(EXERCISE DESCRIPTION) The full listing, copied exactly and free of pictures, is the expected reply.

*** Opening of INPUT MATERIAL ***

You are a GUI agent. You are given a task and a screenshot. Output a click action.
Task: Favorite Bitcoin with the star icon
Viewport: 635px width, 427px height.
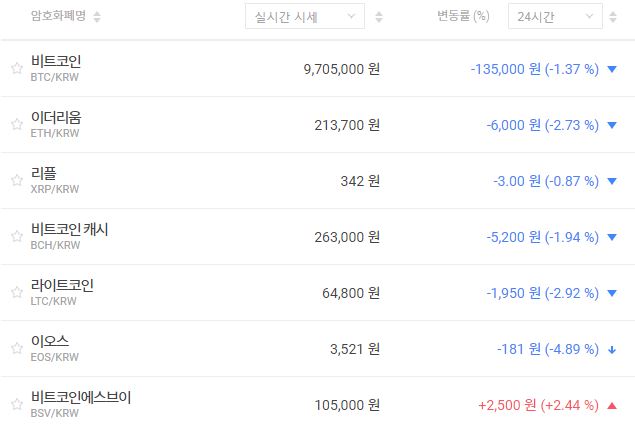(x=16, y=69)
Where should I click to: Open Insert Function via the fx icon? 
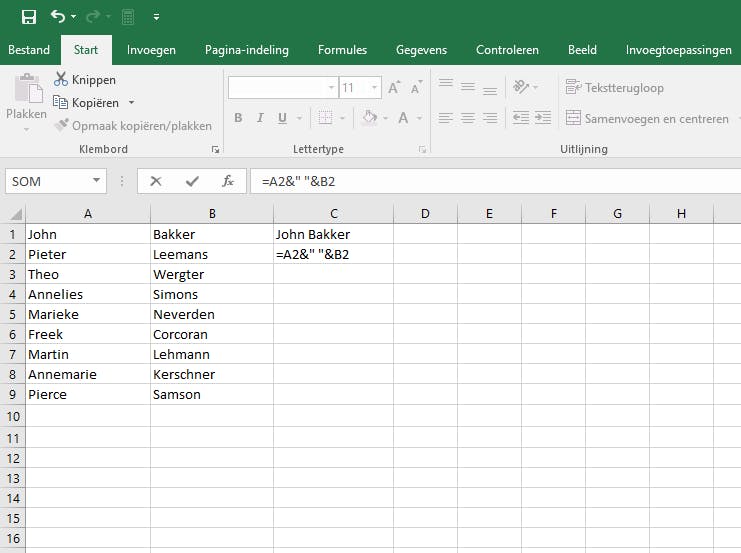point(228,181)
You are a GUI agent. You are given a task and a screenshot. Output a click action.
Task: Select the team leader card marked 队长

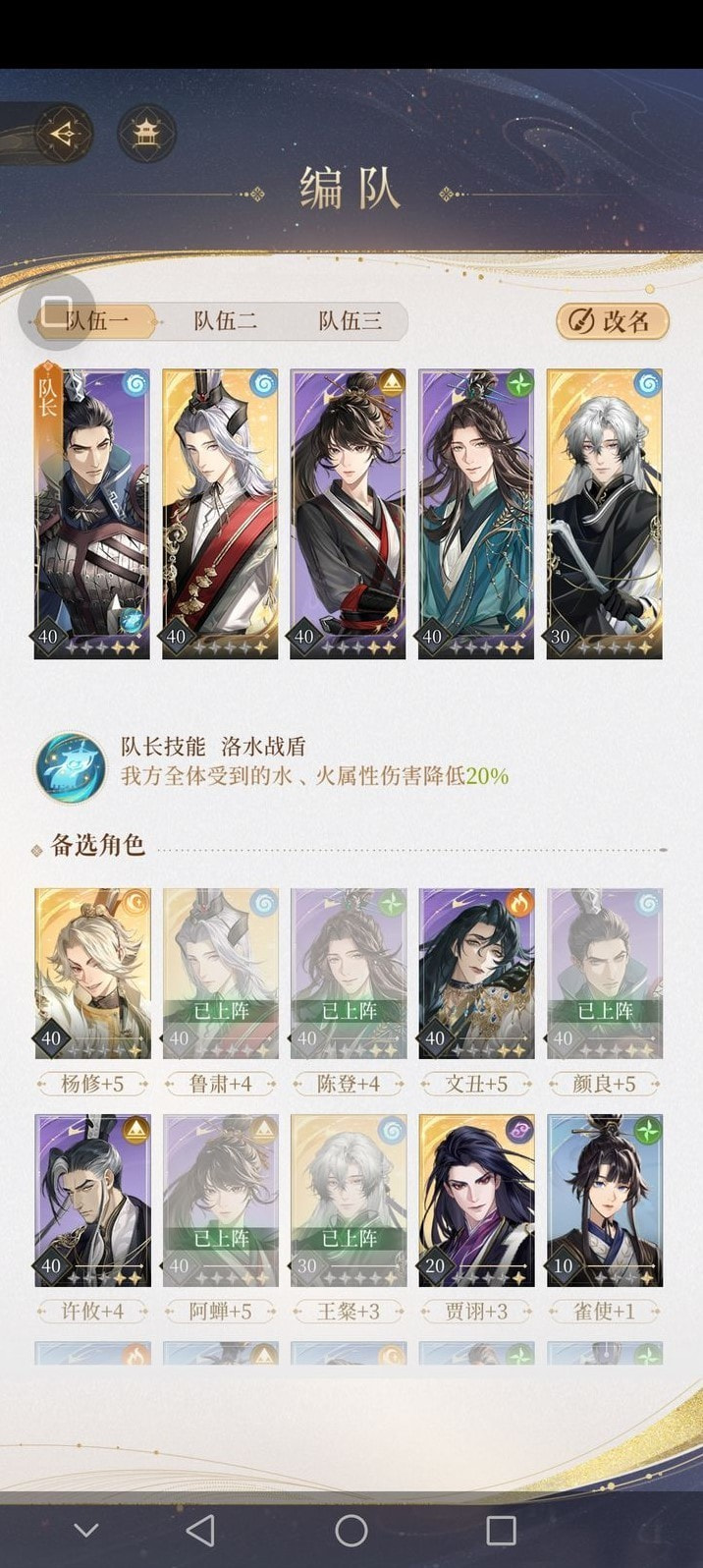tap(92, 513)
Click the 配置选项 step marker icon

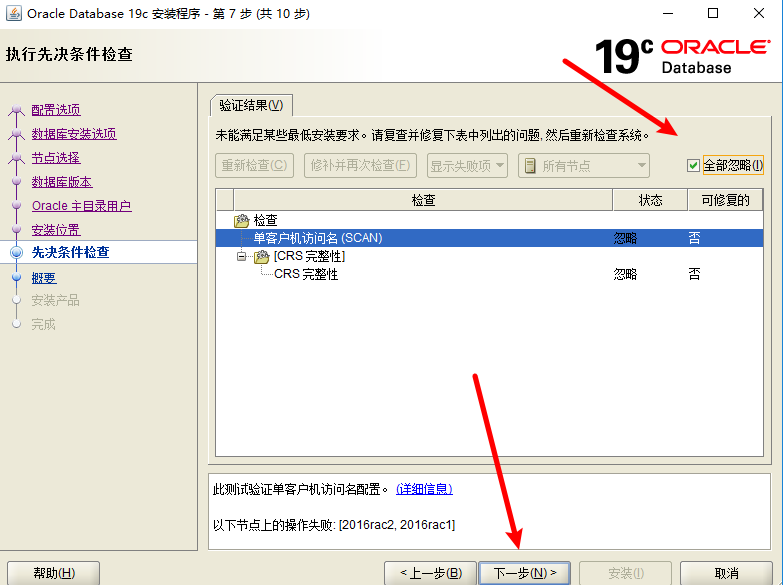point(16,110)
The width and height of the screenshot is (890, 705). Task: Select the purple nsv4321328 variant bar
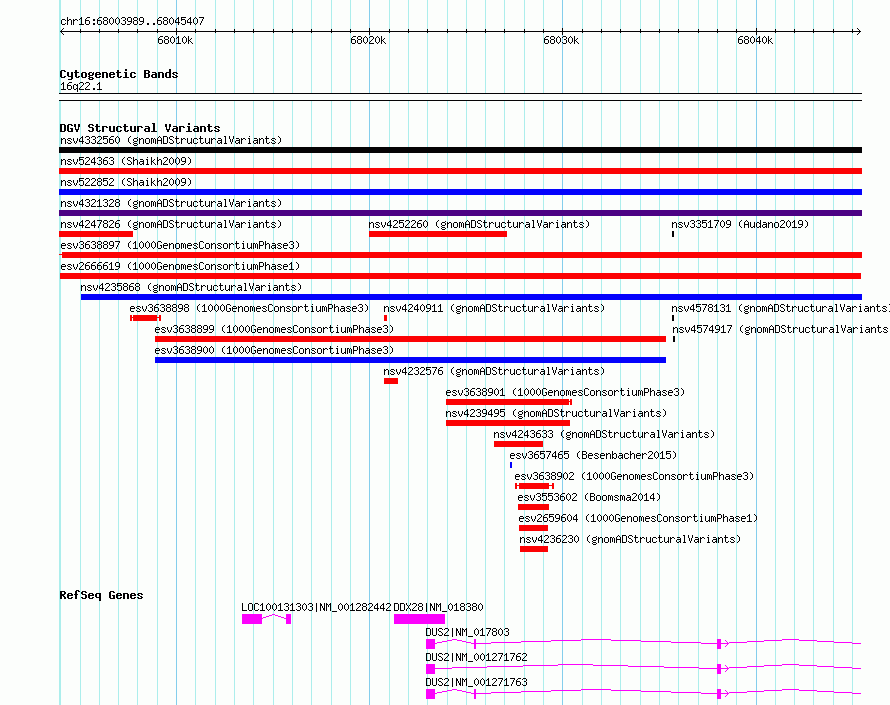[460, 213]
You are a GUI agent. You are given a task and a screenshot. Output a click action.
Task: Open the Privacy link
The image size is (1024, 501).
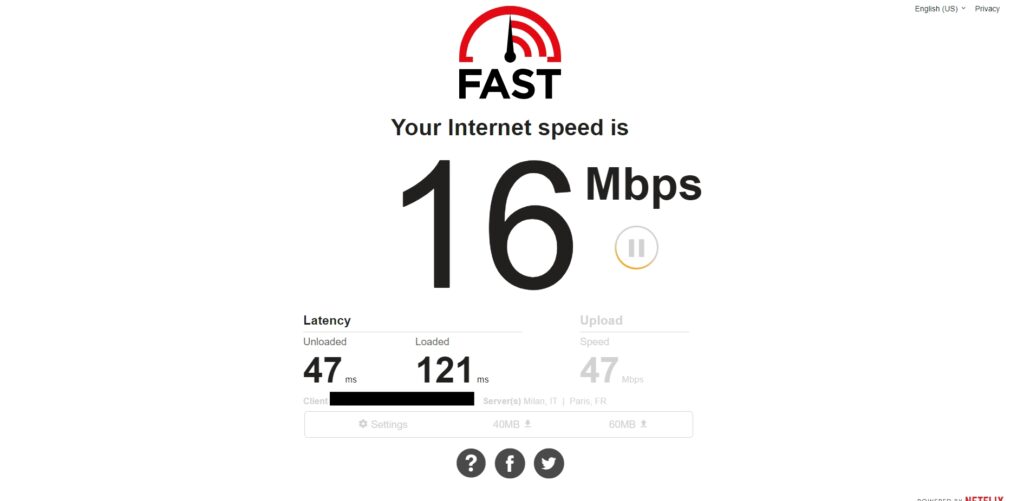pos(987,8)
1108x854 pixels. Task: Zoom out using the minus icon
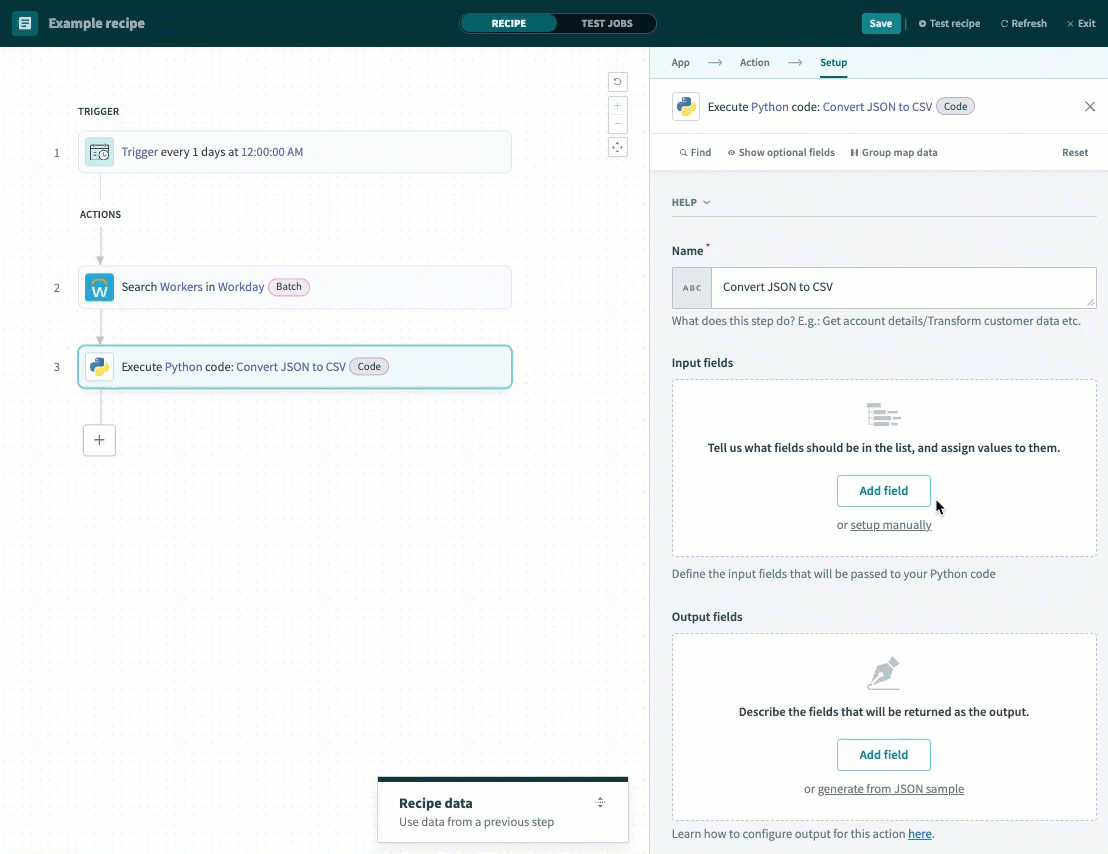tap(618, 122)
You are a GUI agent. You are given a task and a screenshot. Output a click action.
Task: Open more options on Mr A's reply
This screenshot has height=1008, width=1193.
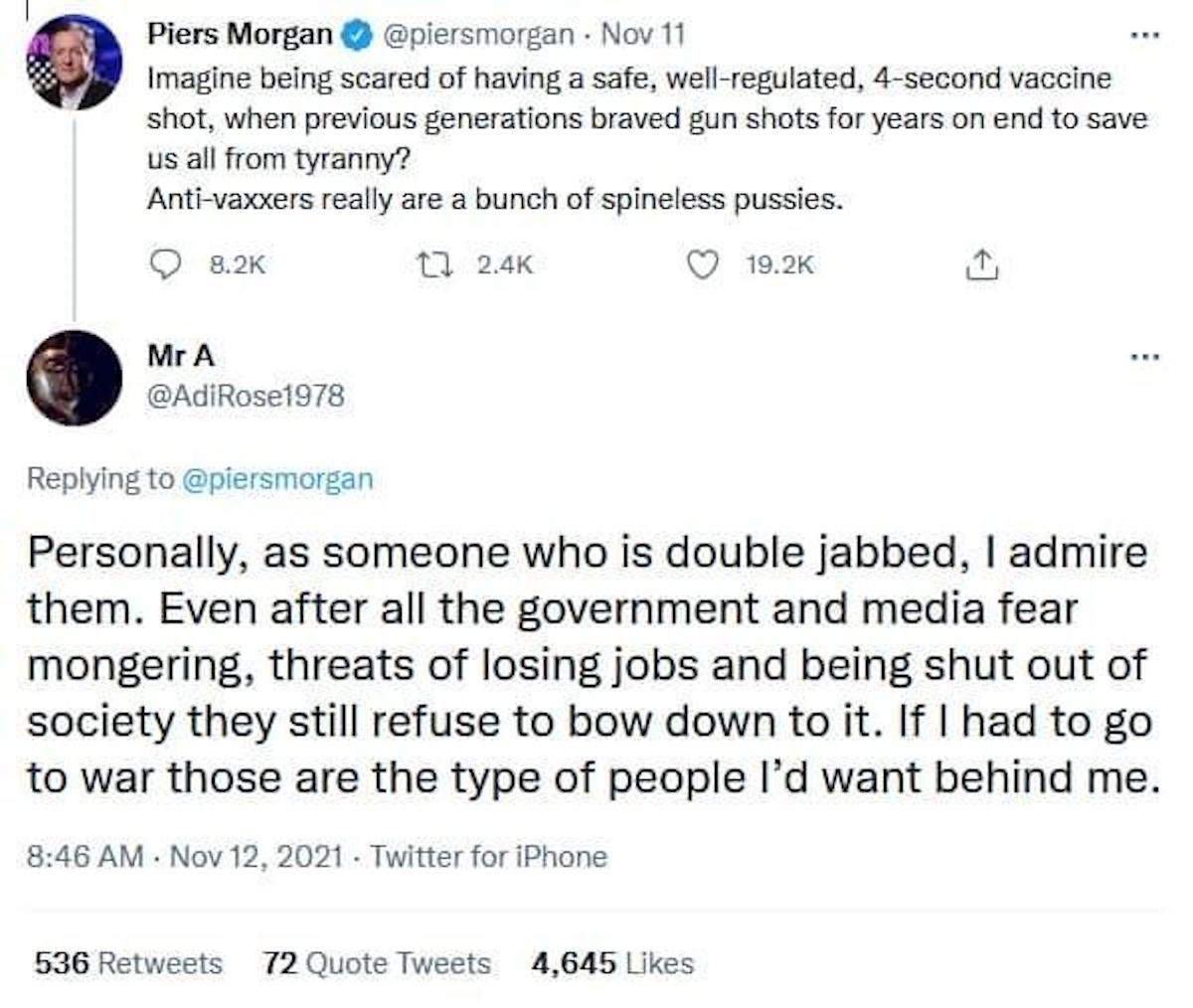(1145, 355)
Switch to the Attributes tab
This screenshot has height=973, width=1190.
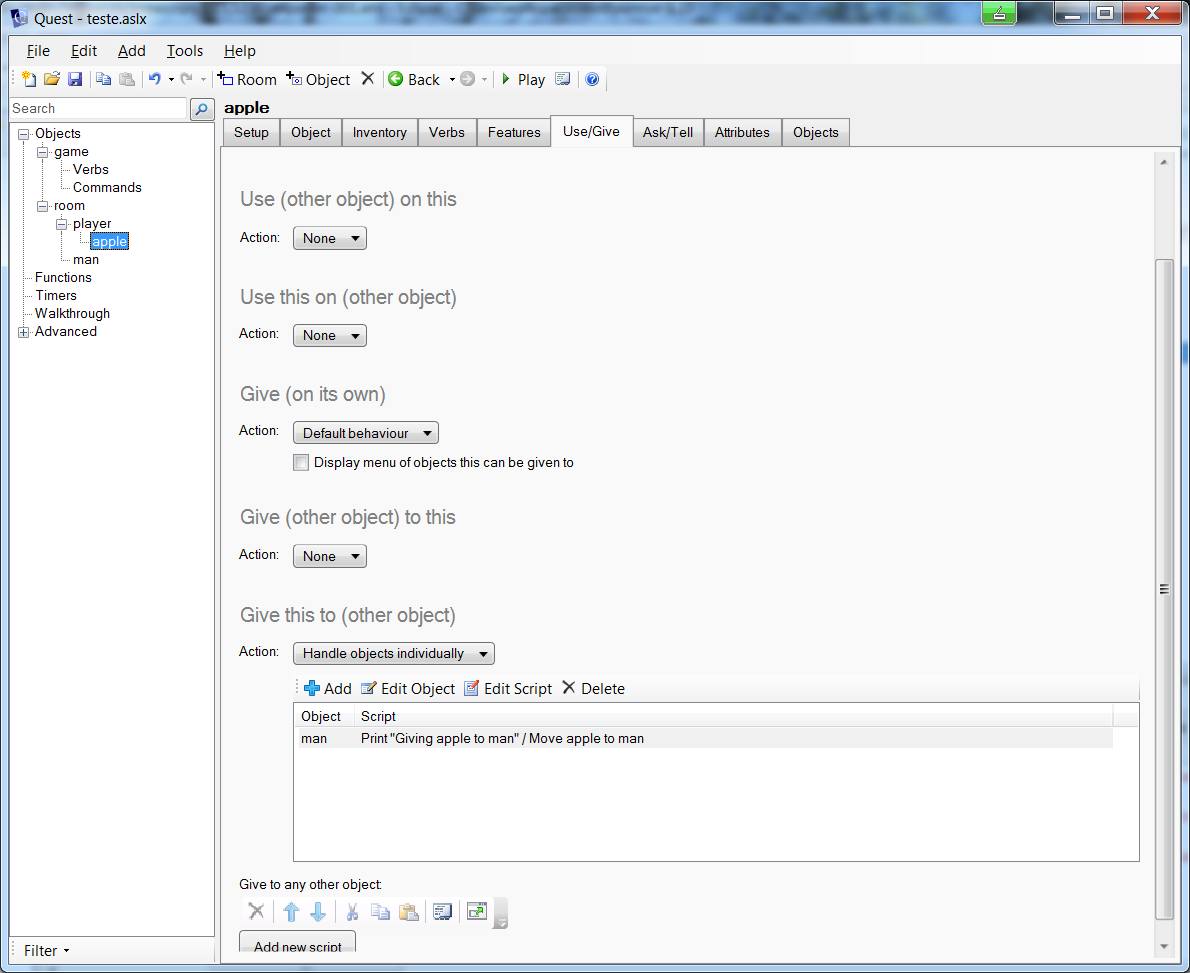(x=742, y=132)
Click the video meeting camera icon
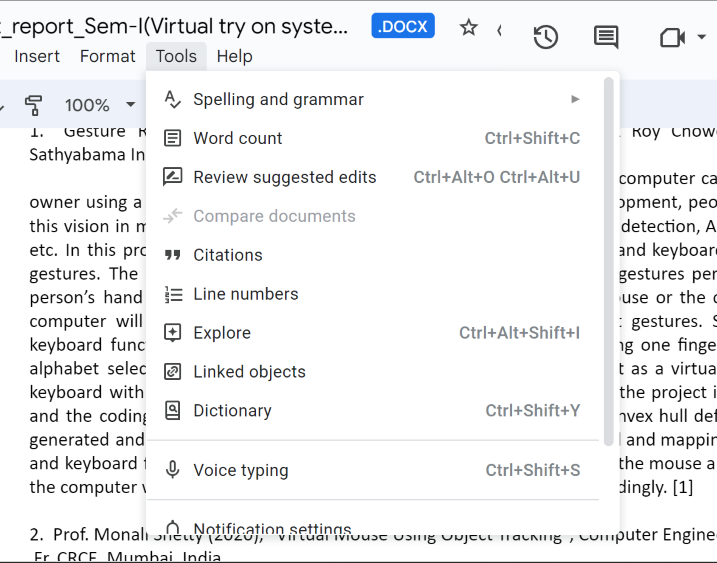Viewport: 717px width, 563px height. click(672, 38)
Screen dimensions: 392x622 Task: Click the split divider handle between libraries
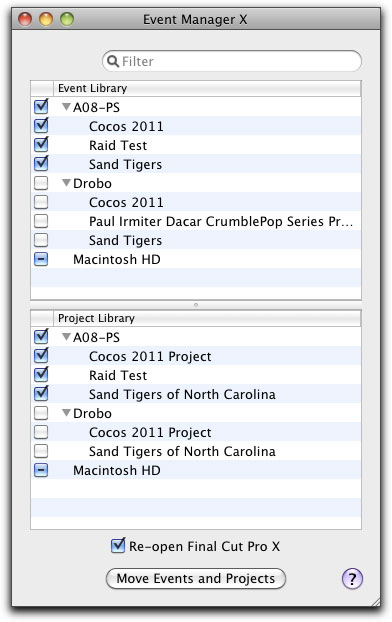196,305

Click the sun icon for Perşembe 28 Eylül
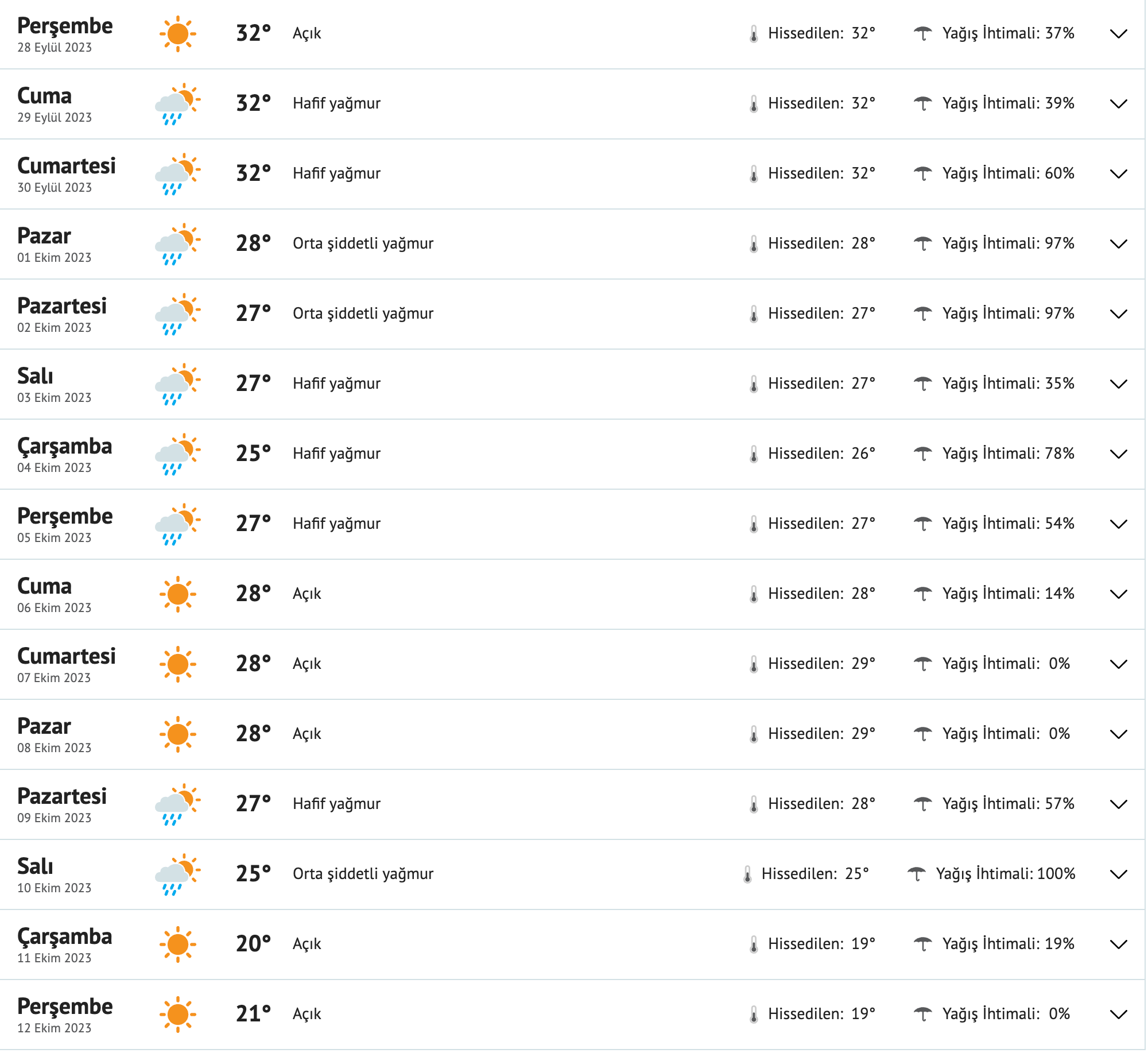point(178,33)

*** Close of INPUT MATERIAL ***

(REPLY TO THE TASK)
You are a GUI agent. You are given a task and a screenshot. Output a click action.
Task: Favorite Bitcoin with the star icon
Viewport: 635px width, 427px height.
(x=16, y=69)
Where should I click to: Open Insert Function via the fx icon? 
point(228,181)
You are a GUI agent. You are given a task and a screenshot. Output a click action.
Task: Select the team leader card marked 队长

tap(92, 513)
Click the 配置选项 step marker icon

point(16,110)
The width and height of the screenshot is (890, 705). Task: Select the purple nsv4321328 variant bar
[460, 213]
You are a GUI agent. You are given a task and a screenshot. Output a click action.
Task: Open the Privacy link
The image size is (1024, 501).
pos(987,8)
1108x854 pixels. Task: Zoom out using the minus icon
tap(618, 122)
You are a GUI agent. You are given a task and a screenshot. Output a click action.
Task: Open more options on Mr A's reply
This screenshot has height=1008, width=1193.
(1145, 355)
Switch to the Attributes tab
This screenshot has height=973, width=1190.
(x=742, y=132)
Click the video meeting camera icon
Viewport: 717px width, 563px height. click(672, 38)
Screen dimensions: 392x622 Task: Click the split divider handle between libraries
196,305

Click the sun icon for Perşembe 28 Eylül
point(178,33)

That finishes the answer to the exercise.